“Rock Party” by Energy
Forty years. That’s how long Energy has been building a relationship as a band. And yet, when I listen to their Rock Party debut album, I don’t hear a group of musicians who have only spent a couple of holiday seasons in recent years as a family of artists. I hear a band that has found their groove and gotten in sync with each other in a way that most rock n’ roll syndicates only achieve after at least a decade of touring and collaborating in the studio together.
Aching vocals glisten against an atmospheric backdrop of melancholic guitar strings and a lumbering bassline that is as tortured as the lyrics are in “We Dream the Dream.” A tidal wave of bottom-end distortion slaps us across the face in the first couple of bars in “And I’m Doing Alright,” but the real sonic slay-fest doesn’t start until we’re at least a minute into the track. Our hearts beat in cadence with the exotic drumming forming the rhythm in “This Part of Town is a No Go,” but as powerful as these three songs are, they’re only a taste of what Energy has in store for anyone and everyone who gives their first LP a spin.
The title track, “Fight for Your Freedom,” “You Are Too Good to Lose” and “Spitfire Glory Boy” focus on the virtuosity that the band brings to the table in over half of everything that they commit to the master tape, while “Cry of a Child” is a bit simpler in structure and execution. There’s nothing conservative about Energy; in fact, the band goes out of its way to be as generous with everything as possible while avoiding the pitfalls associated with gluttonous groove-centric records. If you ask me, the duality in their sound speaks to their ambitiousness as well as their organic skillset as a unit, and in a time where so many one-note groups are ascending the Billboard charts with inexplicable ease, their strain of songwriting is poised to make a really big splash as the summer nears.
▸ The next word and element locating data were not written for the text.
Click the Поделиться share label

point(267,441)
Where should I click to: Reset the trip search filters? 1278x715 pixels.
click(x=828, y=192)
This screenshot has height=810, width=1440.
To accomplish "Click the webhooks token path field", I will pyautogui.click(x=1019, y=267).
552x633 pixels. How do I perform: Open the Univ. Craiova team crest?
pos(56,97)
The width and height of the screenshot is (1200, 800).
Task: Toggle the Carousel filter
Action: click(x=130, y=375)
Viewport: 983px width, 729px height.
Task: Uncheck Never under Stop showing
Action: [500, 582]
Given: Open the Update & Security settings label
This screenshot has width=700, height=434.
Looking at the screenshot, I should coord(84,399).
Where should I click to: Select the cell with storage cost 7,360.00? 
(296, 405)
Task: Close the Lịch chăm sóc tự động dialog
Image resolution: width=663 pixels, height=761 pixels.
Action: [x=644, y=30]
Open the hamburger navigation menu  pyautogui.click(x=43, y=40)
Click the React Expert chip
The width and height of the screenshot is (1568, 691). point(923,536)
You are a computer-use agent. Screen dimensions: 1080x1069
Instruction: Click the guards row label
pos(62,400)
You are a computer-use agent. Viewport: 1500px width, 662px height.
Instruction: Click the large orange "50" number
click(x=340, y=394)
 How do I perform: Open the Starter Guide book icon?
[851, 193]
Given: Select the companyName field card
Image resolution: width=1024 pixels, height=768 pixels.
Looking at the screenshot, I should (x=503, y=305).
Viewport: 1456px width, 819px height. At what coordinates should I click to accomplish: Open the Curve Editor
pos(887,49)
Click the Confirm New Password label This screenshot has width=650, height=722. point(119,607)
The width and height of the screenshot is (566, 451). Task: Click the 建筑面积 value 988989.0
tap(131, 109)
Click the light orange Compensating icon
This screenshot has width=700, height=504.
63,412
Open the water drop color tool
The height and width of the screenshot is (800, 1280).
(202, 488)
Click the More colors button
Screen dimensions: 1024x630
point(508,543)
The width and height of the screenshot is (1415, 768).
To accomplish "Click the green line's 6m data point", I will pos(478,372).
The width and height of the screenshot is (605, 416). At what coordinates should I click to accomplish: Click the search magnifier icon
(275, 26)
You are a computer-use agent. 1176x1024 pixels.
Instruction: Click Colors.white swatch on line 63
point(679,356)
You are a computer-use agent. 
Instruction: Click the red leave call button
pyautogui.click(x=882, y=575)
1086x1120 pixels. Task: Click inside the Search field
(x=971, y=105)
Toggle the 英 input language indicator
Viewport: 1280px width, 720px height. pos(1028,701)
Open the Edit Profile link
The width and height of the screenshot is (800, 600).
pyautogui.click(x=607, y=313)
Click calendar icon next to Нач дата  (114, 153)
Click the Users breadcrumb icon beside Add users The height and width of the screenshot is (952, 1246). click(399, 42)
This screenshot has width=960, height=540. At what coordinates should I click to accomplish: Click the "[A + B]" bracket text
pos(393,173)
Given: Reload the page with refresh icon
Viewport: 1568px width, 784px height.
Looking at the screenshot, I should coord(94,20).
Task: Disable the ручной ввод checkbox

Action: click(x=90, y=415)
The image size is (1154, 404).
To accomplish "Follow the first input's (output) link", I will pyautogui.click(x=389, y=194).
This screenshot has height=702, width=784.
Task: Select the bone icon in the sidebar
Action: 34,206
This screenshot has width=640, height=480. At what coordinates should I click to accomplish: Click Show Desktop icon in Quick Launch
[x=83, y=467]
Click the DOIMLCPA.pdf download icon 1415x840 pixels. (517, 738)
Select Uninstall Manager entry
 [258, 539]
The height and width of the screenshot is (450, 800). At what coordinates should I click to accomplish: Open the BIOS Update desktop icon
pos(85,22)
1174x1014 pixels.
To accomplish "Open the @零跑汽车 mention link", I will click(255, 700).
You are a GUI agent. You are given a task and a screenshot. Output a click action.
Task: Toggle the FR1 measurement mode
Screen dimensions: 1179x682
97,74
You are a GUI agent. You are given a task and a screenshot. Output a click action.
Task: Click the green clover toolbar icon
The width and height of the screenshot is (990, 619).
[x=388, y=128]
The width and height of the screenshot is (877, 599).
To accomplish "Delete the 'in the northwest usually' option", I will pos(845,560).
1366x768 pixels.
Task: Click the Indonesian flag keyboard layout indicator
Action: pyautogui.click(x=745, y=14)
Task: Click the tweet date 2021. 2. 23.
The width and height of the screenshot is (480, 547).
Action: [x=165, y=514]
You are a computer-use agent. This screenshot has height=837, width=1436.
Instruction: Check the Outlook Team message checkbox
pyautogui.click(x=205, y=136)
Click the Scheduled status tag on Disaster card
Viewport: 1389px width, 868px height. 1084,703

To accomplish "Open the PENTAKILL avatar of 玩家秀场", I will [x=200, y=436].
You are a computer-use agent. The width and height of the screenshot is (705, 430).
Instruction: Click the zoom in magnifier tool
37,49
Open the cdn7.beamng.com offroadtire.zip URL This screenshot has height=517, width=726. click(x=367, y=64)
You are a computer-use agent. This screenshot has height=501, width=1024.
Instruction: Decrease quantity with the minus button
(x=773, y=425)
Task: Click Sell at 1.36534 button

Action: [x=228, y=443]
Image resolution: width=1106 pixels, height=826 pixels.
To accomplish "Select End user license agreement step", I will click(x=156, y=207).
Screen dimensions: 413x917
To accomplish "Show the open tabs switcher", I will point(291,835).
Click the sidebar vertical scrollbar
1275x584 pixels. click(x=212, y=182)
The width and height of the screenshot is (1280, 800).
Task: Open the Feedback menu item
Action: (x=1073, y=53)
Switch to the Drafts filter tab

Hard, heavy, and hauntingly rhythmic from the moment that “Rock Party” starts to the second that “And I’m Doing Alright” returns into the darkness from which it was first born, Energy’s debut is just the shot of stone-free melodicism that this decade needed to finally feel rock-worthy. If this is a good representation of what we can expect out of the band as they continue to embark on their rock n’ roll odyssey once more, then I’m certain that this won’t be the last time that their fiery music is making headlines in the underground (and soon, the mainstream as well). There is no shortage of groups trying to make hard rock great again in the United States and around the world, but when it comes to playing it the way that it was always meant to be played, no one is coming close to matching what these smooth moving musicians are turning out in the studio and beyond right now.